# About this task
Once the line containing "The width and height of the screenshot is (1372, 893)." has been written out, stop; until then, restate each line of the entries below word for word from the first.
(Information shown)
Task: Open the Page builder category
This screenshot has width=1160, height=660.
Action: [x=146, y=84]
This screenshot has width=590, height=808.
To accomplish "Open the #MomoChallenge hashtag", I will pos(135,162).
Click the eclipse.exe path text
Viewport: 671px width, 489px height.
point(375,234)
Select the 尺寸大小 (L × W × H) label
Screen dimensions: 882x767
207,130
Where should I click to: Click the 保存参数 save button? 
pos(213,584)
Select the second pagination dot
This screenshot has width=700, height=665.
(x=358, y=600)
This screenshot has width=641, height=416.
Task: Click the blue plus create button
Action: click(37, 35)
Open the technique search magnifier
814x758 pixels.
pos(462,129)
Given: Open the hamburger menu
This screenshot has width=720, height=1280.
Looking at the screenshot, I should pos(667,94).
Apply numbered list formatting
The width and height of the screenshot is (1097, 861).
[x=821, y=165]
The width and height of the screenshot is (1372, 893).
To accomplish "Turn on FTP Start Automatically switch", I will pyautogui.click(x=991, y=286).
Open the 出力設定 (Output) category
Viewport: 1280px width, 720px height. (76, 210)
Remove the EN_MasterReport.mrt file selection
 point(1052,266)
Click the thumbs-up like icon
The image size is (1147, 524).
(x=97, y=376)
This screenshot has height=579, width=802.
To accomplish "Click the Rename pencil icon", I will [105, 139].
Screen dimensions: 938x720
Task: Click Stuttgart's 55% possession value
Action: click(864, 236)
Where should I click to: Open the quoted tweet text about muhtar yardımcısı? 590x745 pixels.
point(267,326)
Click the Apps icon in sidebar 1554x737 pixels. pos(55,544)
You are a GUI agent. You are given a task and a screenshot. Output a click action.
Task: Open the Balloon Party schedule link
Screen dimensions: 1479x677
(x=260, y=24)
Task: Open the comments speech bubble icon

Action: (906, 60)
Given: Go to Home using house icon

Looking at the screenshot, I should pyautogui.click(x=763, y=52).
(End Information shown)
# Written reply
Task: Open the Page builder category
This screenshot has width=1160, height=660.
Action: [x=146, y=84]
This screenshot has width=590, height=808.
To accomplish "Open the #MomoChallenge hashtag", I will pos(135,162).
Click the eclipse.exe path text
Viewport: 671px width, 489px height.
point(375,234)
Select the 尺寸大小 (L × W × H) label
Screen dimensions: 882x767
207,130
Where should I click to: Click the 保存参数 save button? 
pos(213,584)
Select the second pagination dot
This screenshot has width=700, height=665.
(x=358, y=600)
This screenshot has width=641, height=416.
Task: Click the blue plus create button
Action: click(37, 35)
Open the technique search magnifier
814x758 pixels.
pos(462,129)
Given: Open the hamburger menu
This screenshot has width=720, height=1280.
Looking at the screenshot, I should pos(667,94).
Apply numbered list formatting
The width and height of the screenshot is (1097, 861).
[x=821, y=165]
The width and height of the screenshot is (1372, 893).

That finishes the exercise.